§ **Stated problem**:
Present the part of the items that opens with the line containing "You are a computer-use" and closes with the line containing "point(432,295)" as a Markdown table with columns Row and Text, numbering each line and skipping any blank ones. Leave the pictures out.

§ **Raw data**:
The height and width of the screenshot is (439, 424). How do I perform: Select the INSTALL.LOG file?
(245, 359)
==
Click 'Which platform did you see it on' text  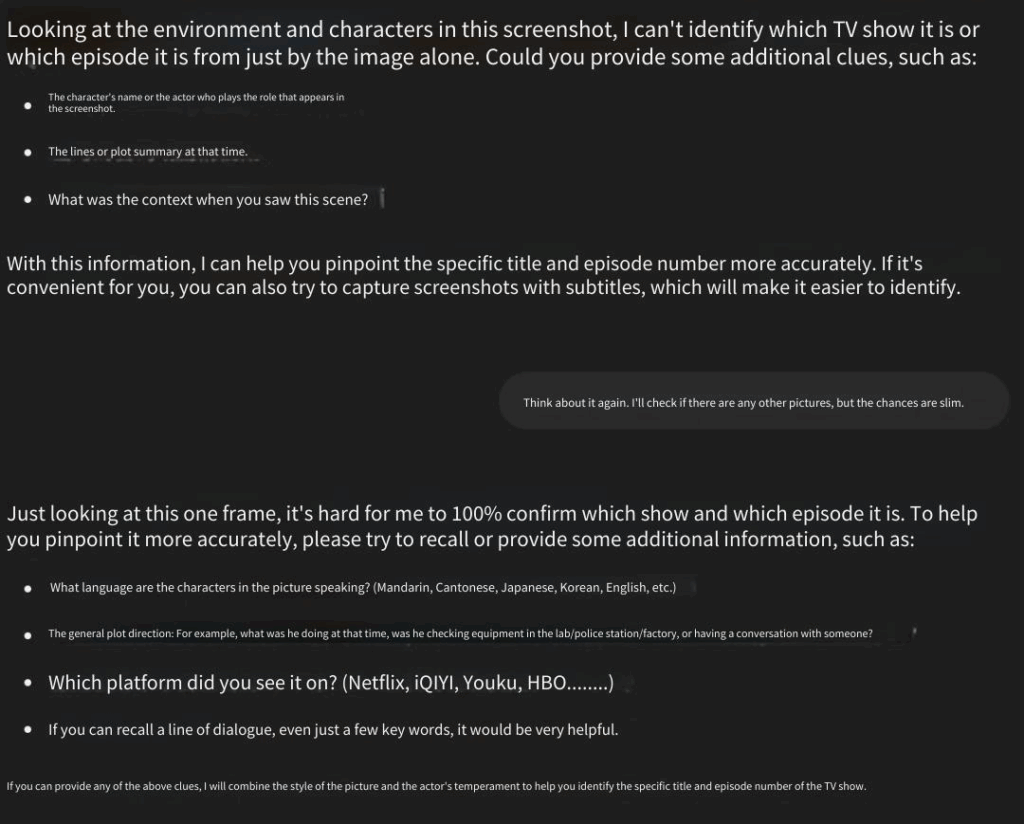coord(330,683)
--
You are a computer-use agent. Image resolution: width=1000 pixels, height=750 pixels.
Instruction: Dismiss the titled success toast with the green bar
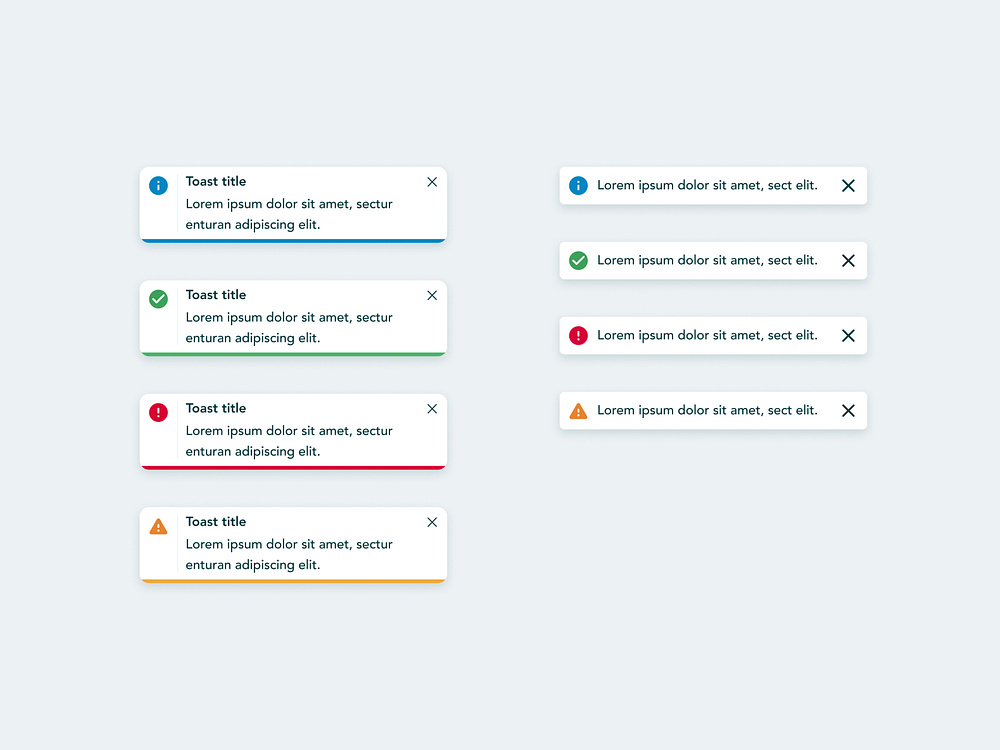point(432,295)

§ **Solution**:
| Row | Text |
|---|---|
| 1 | You are a computer-use agent. Image resolution: width=1000 pixels, height=750 pixels. |
| 2 | Instruction: Dismiss the titled success toast with the green bar |
| 3 | point(432,295) |